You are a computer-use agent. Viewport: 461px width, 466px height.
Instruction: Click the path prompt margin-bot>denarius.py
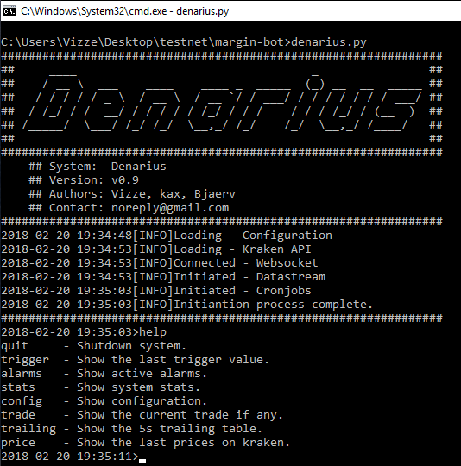[x=291, y=42]
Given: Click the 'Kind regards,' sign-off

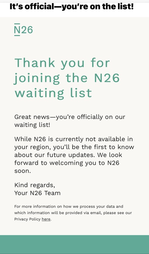Looking at the screenshot, I should coord(35,185).
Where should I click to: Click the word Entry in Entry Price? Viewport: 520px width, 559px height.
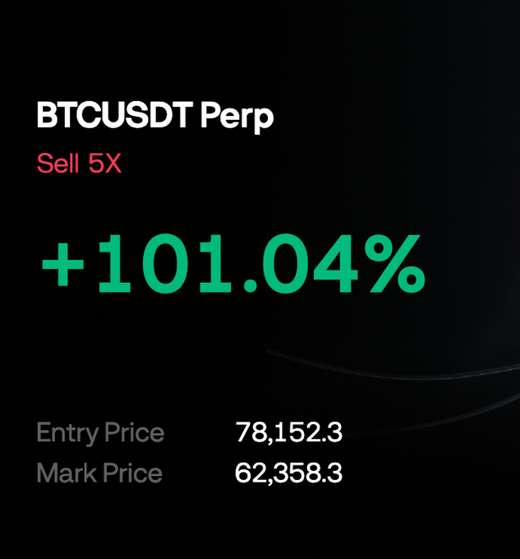click(67, 433)
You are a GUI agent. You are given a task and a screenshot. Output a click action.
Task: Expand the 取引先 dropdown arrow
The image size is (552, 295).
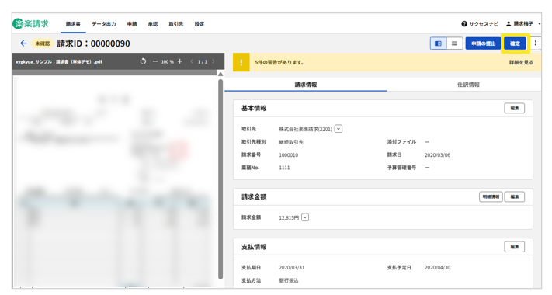tap(338, 129)
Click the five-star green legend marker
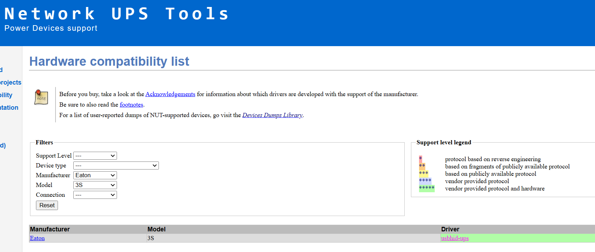595x252 pixels. pos(426,188)
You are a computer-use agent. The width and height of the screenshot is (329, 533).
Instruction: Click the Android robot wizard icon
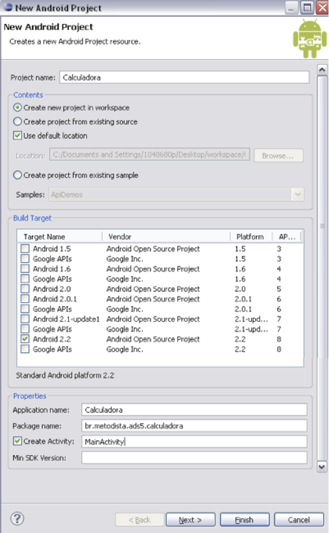tap(310, 39)
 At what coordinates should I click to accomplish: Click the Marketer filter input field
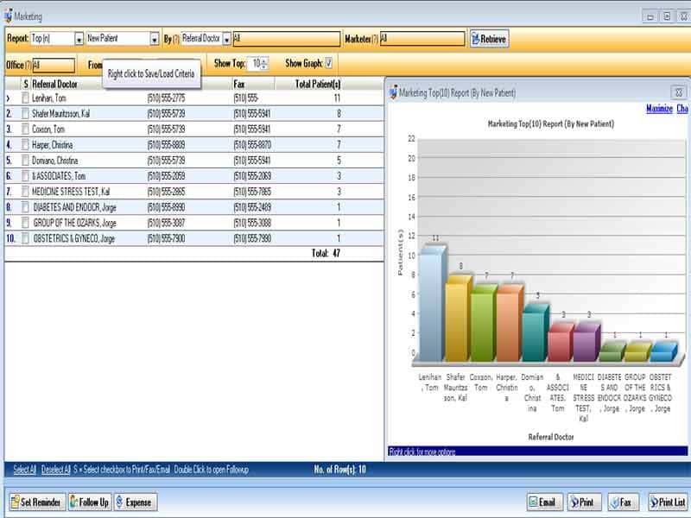click(x=422, y=39)
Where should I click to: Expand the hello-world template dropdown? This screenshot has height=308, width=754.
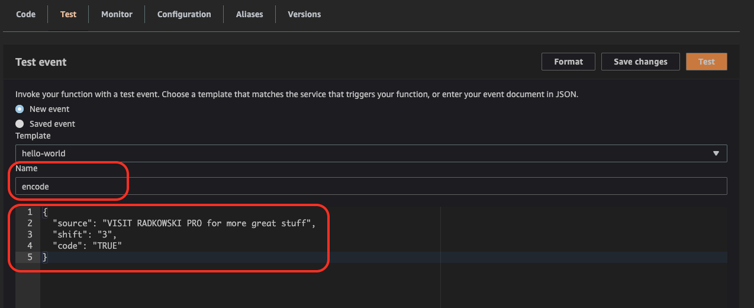371,153
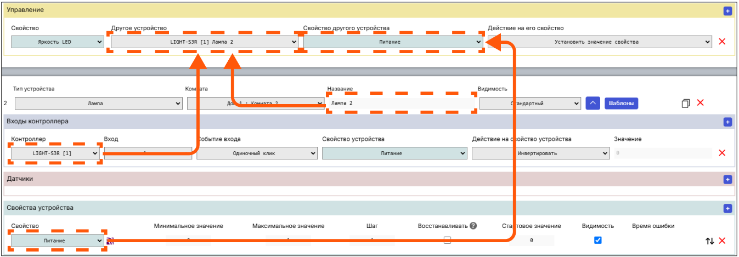
Task: Click the Шаблоны button
Action: click(621, 103)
——————
> **Task requirements**:
Say how many lines of the data above have the string "computer" in them, and write nothing besides that number.

> **Solved exercise**:
2